Dyrekcja ostrowieckiego szpitala ma plan na „załatanie” braków w personelu medycznym. Ratunkiem mogą okazać się pracownicy zza wschodniej granicy.
– Przed chwilą wyszedłem ze spotkania z przedstawicielem agencji, która zatrudnia pracowników medycznych ze Wschodu, a konkretnie z Ukrainy. Nasza rozmowa była na razie rozmową wstępną tzw. intencyjną. W ciągu dwóch trzech dni dopracujemy szczegóły i będziemy starali się zatrudnić personel medyczny z Ukrainy – wyjaśnia Adam Karolik, dyrektor do spraw medycznych.
Będa to lekarze specjalności, na których deficyt cierpi ostrowiecki szpital: anestezjolodzy, interniści, neonatolog, czy radiolog.

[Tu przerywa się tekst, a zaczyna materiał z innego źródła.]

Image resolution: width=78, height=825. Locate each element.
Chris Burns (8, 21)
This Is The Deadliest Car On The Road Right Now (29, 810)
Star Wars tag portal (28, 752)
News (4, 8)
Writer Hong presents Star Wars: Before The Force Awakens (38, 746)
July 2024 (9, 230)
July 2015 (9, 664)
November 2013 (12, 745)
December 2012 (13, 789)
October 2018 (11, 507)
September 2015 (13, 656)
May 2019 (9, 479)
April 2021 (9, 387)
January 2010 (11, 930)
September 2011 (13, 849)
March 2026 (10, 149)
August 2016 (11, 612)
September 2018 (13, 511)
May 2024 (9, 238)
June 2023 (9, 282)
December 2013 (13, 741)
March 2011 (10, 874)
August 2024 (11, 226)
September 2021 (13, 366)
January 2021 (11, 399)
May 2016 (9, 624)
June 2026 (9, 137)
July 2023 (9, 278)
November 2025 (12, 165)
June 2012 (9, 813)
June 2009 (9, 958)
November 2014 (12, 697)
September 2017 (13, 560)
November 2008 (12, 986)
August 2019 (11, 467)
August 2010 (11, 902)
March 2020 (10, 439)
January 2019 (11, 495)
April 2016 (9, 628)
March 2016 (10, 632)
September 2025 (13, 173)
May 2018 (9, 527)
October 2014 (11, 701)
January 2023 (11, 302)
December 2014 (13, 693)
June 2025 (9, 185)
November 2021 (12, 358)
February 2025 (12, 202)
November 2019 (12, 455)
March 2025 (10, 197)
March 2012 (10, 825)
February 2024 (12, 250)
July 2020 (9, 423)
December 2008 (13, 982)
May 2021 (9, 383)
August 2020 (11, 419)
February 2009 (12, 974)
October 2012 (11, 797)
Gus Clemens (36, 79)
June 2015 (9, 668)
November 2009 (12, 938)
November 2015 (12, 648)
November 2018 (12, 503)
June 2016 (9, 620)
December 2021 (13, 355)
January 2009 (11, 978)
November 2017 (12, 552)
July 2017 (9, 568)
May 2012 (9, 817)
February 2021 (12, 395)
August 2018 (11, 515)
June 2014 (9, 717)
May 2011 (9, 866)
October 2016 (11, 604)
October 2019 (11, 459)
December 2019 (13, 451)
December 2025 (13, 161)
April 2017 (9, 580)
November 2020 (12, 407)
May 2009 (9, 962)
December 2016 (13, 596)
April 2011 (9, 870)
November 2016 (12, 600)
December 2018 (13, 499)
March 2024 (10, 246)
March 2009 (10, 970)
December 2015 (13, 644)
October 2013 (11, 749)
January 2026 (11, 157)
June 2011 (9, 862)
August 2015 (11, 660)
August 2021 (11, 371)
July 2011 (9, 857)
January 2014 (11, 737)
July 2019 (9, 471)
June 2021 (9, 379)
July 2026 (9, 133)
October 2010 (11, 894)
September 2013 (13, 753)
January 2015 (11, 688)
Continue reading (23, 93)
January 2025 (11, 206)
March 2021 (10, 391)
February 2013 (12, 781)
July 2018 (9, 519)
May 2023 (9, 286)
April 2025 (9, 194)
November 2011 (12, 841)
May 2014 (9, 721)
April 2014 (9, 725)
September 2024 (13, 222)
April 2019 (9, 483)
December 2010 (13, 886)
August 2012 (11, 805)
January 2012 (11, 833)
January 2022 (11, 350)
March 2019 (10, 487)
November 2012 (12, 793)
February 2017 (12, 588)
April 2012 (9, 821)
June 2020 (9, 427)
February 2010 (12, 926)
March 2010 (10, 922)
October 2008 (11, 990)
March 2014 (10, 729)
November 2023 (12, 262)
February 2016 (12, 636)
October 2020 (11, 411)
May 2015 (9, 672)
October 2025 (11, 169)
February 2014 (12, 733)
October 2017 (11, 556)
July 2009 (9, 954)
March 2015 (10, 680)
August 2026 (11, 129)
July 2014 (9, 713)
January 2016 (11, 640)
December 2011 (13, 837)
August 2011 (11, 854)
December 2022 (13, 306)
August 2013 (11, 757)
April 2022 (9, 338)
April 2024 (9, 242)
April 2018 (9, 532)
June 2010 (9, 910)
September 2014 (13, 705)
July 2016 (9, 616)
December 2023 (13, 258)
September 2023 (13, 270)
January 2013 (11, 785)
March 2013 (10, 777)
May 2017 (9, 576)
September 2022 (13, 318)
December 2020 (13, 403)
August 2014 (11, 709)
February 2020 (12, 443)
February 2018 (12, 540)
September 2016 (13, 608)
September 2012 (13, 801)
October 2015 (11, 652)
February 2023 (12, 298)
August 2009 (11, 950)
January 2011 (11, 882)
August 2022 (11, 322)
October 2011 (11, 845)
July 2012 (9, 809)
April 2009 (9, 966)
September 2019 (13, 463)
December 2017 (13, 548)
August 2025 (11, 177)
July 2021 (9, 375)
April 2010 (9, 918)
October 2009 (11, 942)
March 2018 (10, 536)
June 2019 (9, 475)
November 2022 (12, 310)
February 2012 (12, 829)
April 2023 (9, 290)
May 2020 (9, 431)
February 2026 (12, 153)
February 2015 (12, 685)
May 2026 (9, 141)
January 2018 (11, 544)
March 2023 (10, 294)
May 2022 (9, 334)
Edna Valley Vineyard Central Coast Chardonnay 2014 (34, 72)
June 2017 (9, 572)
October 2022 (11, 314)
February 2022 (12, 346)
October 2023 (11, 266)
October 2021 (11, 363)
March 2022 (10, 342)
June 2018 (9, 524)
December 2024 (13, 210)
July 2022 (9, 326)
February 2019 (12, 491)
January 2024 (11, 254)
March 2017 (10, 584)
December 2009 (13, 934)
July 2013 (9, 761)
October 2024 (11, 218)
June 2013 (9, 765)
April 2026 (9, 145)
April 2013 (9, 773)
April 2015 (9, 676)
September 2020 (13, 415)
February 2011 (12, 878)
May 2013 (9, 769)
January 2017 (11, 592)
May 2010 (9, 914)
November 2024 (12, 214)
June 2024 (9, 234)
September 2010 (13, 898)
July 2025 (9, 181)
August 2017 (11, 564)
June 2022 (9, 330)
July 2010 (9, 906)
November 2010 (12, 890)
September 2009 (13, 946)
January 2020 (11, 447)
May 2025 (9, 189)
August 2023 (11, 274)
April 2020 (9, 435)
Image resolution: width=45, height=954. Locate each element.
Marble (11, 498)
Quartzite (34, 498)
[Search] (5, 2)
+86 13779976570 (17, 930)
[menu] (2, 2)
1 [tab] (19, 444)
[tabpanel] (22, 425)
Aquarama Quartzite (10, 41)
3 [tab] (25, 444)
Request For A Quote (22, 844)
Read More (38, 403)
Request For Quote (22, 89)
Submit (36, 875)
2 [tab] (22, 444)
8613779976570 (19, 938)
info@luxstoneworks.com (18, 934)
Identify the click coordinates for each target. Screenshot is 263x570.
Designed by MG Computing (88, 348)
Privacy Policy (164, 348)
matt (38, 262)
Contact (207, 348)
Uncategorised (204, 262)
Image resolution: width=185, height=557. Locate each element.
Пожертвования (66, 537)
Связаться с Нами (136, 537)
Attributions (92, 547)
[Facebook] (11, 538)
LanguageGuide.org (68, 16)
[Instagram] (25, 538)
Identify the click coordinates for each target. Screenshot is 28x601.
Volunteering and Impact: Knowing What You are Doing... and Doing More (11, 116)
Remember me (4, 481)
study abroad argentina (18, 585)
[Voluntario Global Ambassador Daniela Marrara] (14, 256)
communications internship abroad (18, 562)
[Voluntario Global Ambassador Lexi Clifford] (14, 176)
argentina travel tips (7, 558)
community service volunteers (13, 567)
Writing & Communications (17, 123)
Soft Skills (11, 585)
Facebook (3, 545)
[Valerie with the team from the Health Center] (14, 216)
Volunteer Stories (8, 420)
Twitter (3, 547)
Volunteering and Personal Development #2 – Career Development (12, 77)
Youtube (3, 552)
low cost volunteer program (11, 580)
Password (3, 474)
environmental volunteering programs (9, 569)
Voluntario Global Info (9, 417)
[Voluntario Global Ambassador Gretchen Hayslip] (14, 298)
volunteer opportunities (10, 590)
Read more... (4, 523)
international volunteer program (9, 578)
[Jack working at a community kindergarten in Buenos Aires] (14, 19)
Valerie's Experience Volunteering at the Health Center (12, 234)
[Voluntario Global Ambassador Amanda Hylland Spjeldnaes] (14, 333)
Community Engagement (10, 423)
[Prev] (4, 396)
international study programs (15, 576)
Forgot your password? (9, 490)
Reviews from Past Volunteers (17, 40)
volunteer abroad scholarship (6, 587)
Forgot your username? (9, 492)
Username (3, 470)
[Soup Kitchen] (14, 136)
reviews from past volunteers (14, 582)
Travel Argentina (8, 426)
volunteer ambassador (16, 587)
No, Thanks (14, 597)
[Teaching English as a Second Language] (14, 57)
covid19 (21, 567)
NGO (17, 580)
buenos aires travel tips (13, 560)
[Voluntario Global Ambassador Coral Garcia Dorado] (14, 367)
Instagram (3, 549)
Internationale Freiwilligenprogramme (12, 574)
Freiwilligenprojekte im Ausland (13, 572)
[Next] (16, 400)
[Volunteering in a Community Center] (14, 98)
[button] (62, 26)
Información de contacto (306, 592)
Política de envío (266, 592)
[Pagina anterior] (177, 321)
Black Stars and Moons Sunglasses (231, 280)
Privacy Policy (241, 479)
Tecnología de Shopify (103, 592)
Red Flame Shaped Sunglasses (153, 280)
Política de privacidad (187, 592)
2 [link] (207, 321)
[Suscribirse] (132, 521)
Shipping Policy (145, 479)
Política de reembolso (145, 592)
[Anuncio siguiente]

– Chcemy też zatrudnić pielęgniarki ze Wschodu w ilości 15-20 osób. Są to wszystkie osoby które spełniają wymogi, sprowadzone są przez tę agencję, zgodnie z rozporządzeniami rządowymi. Te osoby w ciągu 2, 3 miesięcy, a może nawet i szybciej wsparłyby największe braki na naszym rynku medycznym – wyjaśnia Adam Karolik, dyrektor do spraw medycznych.
Dodaje, że są to osoby znające język polski.
Stabilizuje się też sytuacja w szpitalu. Zakażonych pacjentów jest 18, 13 – podejrzanych, jeden pacjent przebywa pod respiratorem. Jak zapewnia Adam Karolik jest to najmniejsza liczba takich pacjentów od października ubiegłego roku.
W szpitalu, decyzją wojewody świętokrzyskiego, zmniejszona została liczba łóżek covidowych, a także zakresy pracy poszczególnych oddziałów.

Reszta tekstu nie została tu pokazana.